そういう思いを今でも多くの母親がしていると思うと、申し訳なくなります。わたしたちがもっとがんばって女性の働きやすい社会にしてこなかったからだと、すまなく思うのです。
全国の小中高等学校を3月2日から休校にするよう要請するという首相の発表は、もっと大きな波紋を呼んでいます。小さい子どものいる家庭はパニックではないでしょうか。
TVの街頭インタビューで、「子育て世代のお母さんが仕事を休めるかどうか問題ですね」と、40代と思われる女性が答えていました。きっと、自分が少し前に働きながら子どもを育てて学校のことで苦労してきた先輩なのでしょう。3歳ぐらいの子どもを連れた女性が答えていました。「困りましたね。学校が休みになるとシュジンとどっちかが休まないといけないし。結局わたしが休むことになると思いますけど」と、本当に困ったような暗い表情で答えていました。

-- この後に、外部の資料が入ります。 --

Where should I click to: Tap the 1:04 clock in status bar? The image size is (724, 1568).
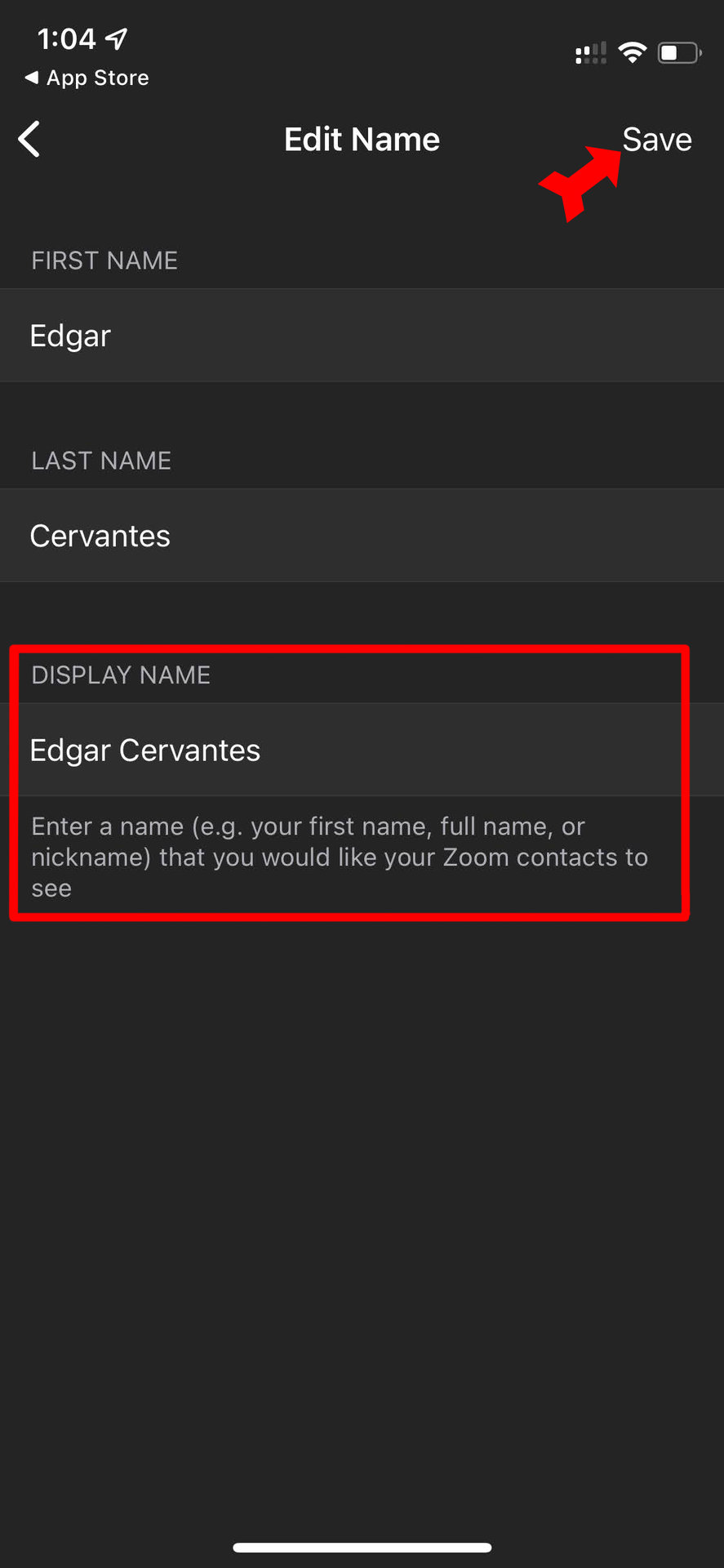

そして、28日夜7時のニュースでも、別の病院で看護師さんをどう確保するか緊急の会議を開いていました。60人の看護師のうち半数近くが小さい子どもがいることがわかって、厳しい状況ですねー、とその会議を主宰している看護師さんはため息をついていました。
学校が休みになると、子どもの面倒を見るために女性が仕事を休む、それが常識のようになっています。私の時代はまさにワンオペの時代でしたが、今では育児休業の制度もしっかり整ってきて、子育ては母親だけのものではないという意識も浸透してきているはずです。でも、こうした非常時になると、さっとワンオペの時代に戻ってしまうのでしょうか。

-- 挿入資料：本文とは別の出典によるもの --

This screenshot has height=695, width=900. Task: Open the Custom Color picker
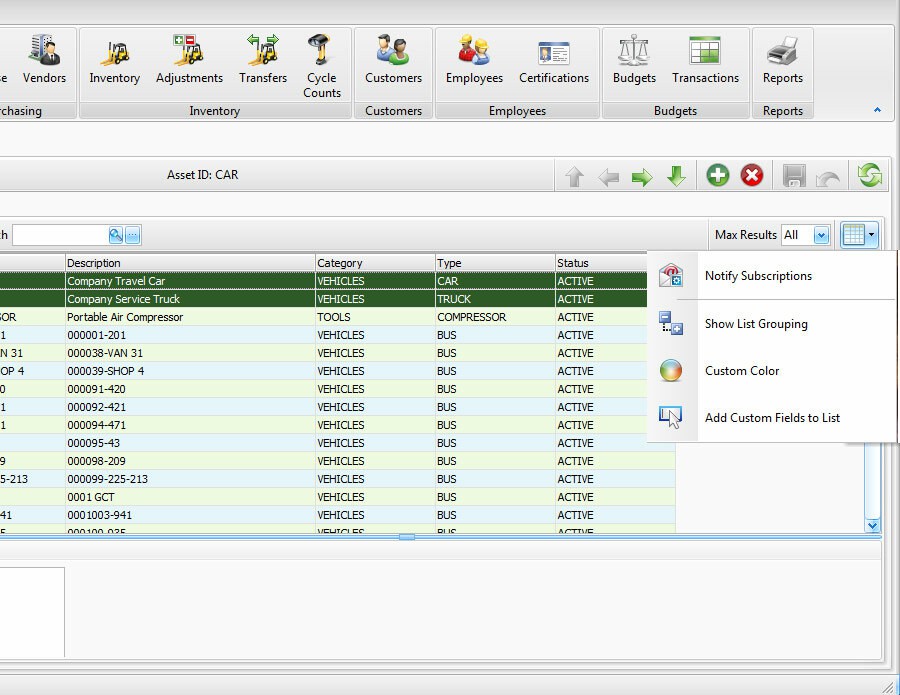[x=743, y=370]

今の日本では、看護師は圧倒的に女性が多い職種です。その看護師が子どもの面倒を見なくてはいけないから仕事を休む、すると病院で働く医療スタッフが不足する、その結果、病院の本来の目的である診療を縮小するという三段論法です。「ウイルスが広がると、病院は外来診療を休む」は、風が吹くと桶屋が儲かると同じようにわけのわからない論法です。
こんな論法がまかり通っていいのでしょうか。今は、医療現場にいちばん活躍してもらわなくてはいけないときです。そういうときなのに、「とにかく人手が足りないんだから、外来を休診するしかない」で、いいのでしょうか。医療体制の縮小を、看護師が休むせいにしてもらっては困ります。病院は、看護師が休まなくてもいいように自治体や政府に働きかけてください。看護師の夫たちが休めるように企業に申し入れてください。そして、看護師の夫さんたちにお願いします。お父さんとしてせめて半分は子どもさんの面倒を見てください。貴重な人材である看護師さんたちを職場に戻してください。

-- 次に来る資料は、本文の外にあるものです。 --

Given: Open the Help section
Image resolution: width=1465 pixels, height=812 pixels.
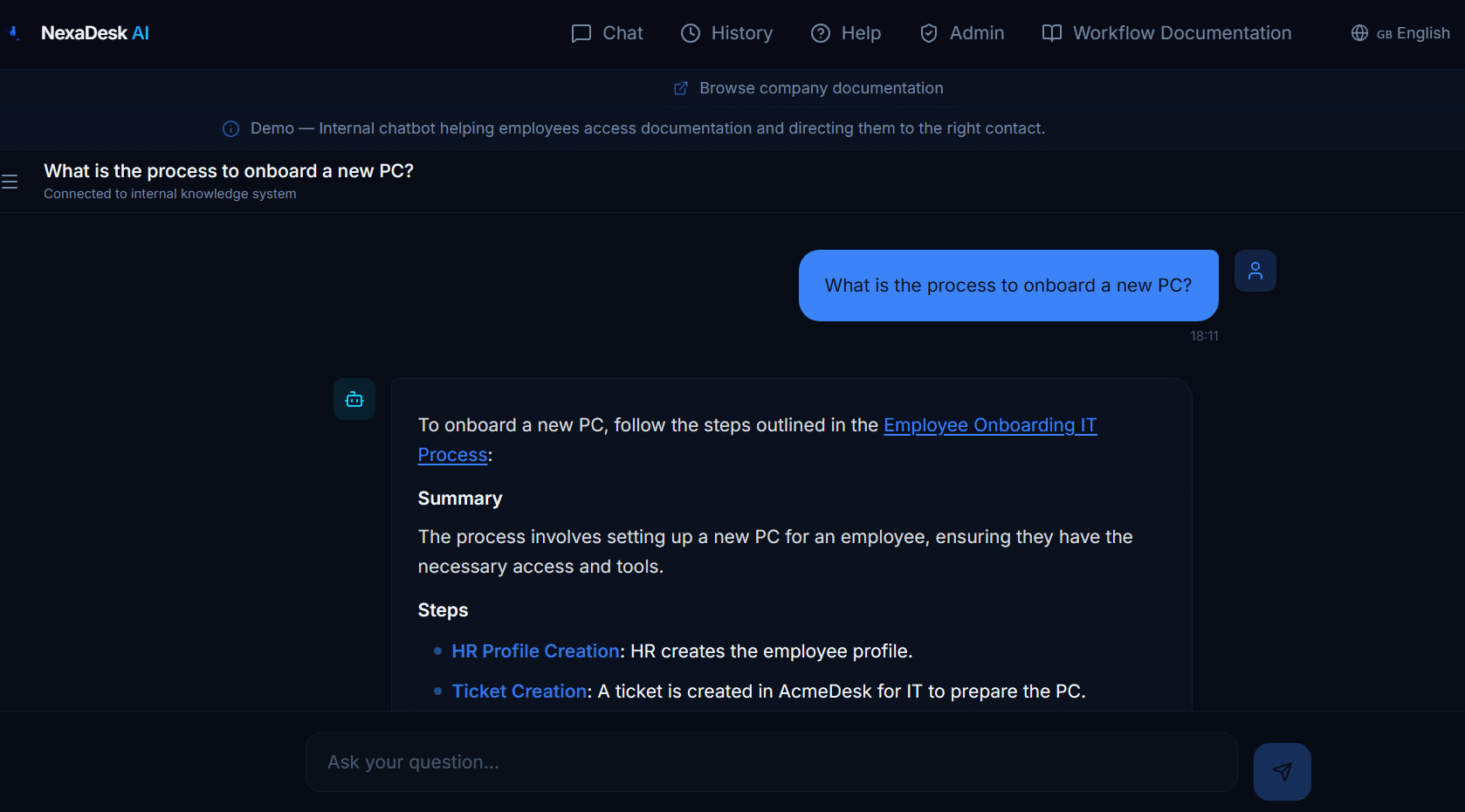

もうひとり、「結局わたしが休むことになると思いますけど」と言った女性の夫さんにもお願いします。半分ずつ休んで子育てをしてくださいと。
もしかしたら、女性の方が給料が安いから休むことになると言ったのかもしれません。そういう例は多いです。でも、そうやって女性だけが子育ての負担を背負い込み続けたら、いつまでたっても、女性の地位も給料も上がりません。アルバイトや非正規で働く人は女性の方がずっと多い現状で、子どものために仕事を休んだら、収入も減るし、仕事の確保も難しくなるかもしれません。ますます女性は輝けなくなります。
休校によって起こる事態に責任を持つと、安倍さんは言いました。まず、子育てを半分ずつ担えるように父親たちを家庭に戻してください。看護師さんたちを病院に返してください。母親だけが仕事を休むという日本社会の悪弊を、この際きっぱりと断ち切ってください。これこそが真っ先に果たしてほしい責任です。